Over the next two years, Dr. Alexandre and Dr. Morell quietly performed several more kidney transplants using the same procedure. Finally, at a medical conference in London in 1965, Dr. Alexandre presented what he had been doing.
“There has never been, and there will never be, a question of removing organs from a dying patient who has an ‘unreasonable chance of recovery or regaining consciousness,'” he told the rally. “The problem is harvesting organs from the dead. The important thing is that I do not accept the cessation of heartbeat as a sign of death.”
Others in the audience, including some prominent figures in the organ transplant field, said they were less convinced.
Roy Calne, a pioneering British transplant surgeon, told the conference: “Changing the way deaths are diagnosed to make transplants easier would bring the whole operation into disrepute.” (Dr. Karun passed away in January.)
Dr. Alexandre took a firm stand and laid out a set of criteria for determining whether a patient was brain dead. In addition to a traumatic brain injury, the patient must have dilated pupils, low blood pressure, no reflexes, no ability to breathe without a machine, and no signs of brain activity.
Within a few years, Dr. Karun and others began to agree with Dr. Alexander’s claims. In 1968, a Harvard University task force, a group of medical experts, declared that irreversible coma should be understood as equivalent to death, whether or not the heart continues to beat. , which largely adopted Dr. Alexander’s criteria.
Dr. Alexandre’s views are now widely shared in the medical community, and it is common practice to remove organs from brain-dead patients.
“The greatness of Alexander’s foresight was that he was able to see through the insignificance of a beating heart,” says organ donation activist and journalist Robert Berman. Contributed to Tablet Magazine in 2019.
Guy-Pierre Jean-Alexandre was born on July 4, 1934 in Uccle, a suburb of Brussels, Belgium. His father, Pierre, was a government administrator, his mother, Marthe (Moulin) Alexandre, a personal assistant.
He entered the University of Leuven in 1952 to study medicine. Even after he finished his studies in 1959, he remained at the university to train as a transplant surgeon.
He married Eliane Mogens in 1958, but she died in October. In addition to his son, Dr. Alexandre’s survivors include his daughters Anne, Chantal, Brigitte, and Pascal; 17 grandchildren. and 13 great-grandchildren.
By the late 1950s, the field of transplant surgery was rapidly evolving. Among the major research centers was Peter Bent Brigham Hospital in Boston (now part of Brigham and Women’s Hospital), one of his teaching facilities at Harvard University, where the first kidney transplant was performed in 1954. I got it.
Dr. Alexander arrived at the Brigham in 1962, which coincided by several weeks with Dr. Calun, who was completing his own fellowship.Both worked for Joseph E. Murray, and in 1990 Murray Nobel Prize in Physiology or Medicine with research in transplant surgery.

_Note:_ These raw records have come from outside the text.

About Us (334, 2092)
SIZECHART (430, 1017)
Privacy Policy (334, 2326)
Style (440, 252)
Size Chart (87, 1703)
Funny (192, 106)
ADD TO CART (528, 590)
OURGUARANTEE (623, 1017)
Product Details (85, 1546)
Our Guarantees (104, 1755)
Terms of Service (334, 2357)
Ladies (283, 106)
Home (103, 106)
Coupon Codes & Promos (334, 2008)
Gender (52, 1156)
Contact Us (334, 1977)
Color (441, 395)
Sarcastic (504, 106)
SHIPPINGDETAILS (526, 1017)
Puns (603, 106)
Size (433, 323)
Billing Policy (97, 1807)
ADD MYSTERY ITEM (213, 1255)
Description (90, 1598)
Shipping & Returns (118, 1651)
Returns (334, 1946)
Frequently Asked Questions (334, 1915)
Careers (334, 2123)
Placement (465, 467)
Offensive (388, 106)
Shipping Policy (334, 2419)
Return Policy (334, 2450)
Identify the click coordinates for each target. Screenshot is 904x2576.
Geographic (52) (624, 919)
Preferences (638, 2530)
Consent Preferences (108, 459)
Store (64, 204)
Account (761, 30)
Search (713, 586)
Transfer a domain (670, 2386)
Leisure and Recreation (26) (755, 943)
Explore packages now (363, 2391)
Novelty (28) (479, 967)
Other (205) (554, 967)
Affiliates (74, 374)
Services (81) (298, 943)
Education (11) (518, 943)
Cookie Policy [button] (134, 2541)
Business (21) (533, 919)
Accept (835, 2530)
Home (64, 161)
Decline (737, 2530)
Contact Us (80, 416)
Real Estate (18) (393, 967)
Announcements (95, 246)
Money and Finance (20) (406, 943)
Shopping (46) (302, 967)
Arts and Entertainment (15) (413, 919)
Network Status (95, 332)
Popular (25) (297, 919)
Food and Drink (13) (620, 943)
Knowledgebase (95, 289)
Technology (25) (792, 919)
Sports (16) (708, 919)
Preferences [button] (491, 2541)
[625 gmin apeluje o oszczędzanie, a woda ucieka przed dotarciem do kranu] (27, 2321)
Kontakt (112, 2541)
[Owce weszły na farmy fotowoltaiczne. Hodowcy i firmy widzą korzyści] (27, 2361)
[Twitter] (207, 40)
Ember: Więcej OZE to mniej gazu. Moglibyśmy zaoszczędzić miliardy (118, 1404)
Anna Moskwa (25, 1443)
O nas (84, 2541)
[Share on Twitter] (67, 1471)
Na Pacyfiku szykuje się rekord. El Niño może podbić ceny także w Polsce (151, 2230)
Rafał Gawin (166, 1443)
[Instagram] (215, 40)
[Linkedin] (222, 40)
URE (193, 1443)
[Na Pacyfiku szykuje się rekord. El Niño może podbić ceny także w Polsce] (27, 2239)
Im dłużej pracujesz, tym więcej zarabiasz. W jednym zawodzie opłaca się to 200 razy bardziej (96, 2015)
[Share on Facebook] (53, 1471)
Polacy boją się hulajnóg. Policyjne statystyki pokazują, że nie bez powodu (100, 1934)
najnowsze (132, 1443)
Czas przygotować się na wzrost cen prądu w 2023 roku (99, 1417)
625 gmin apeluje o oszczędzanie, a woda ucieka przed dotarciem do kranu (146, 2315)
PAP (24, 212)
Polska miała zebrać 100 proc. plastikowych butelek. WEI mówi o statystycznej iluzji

Dr. Alexandre noticed that Dr. Murray would turn off the ventilator and wait until the heart had stopped beating before removing organs from brain-dead patients. This met the traditional definition of death, but it placed a huge strain on the organs.
“They considered the brain-dead patient alive, but they had no hesitation in turning off the ventilator to stop the heartbeat before removing the kidney,” Dr. Alexandre said. Berman in a Tablet article. “In addition to ‘killing’ the patient, they were giving the recipient a damaged kidney.”
Dr. Alexandre returned to the University of Leuven a year later and dedicated himself to putting his beliefs into practice.
He made several further contributions to the field of transplant surgery. In the early 1980s, he developed a method to remove certain antibodies from the kidneys, allowing them to be placed in the bodies of patients with otherwise incompatible blood types.
And in 1984, he performed one of the world’s first successful xenotransplants, transplanting an organ from one species to another. In this case, he transplanted a pig’s kidney into a baboon.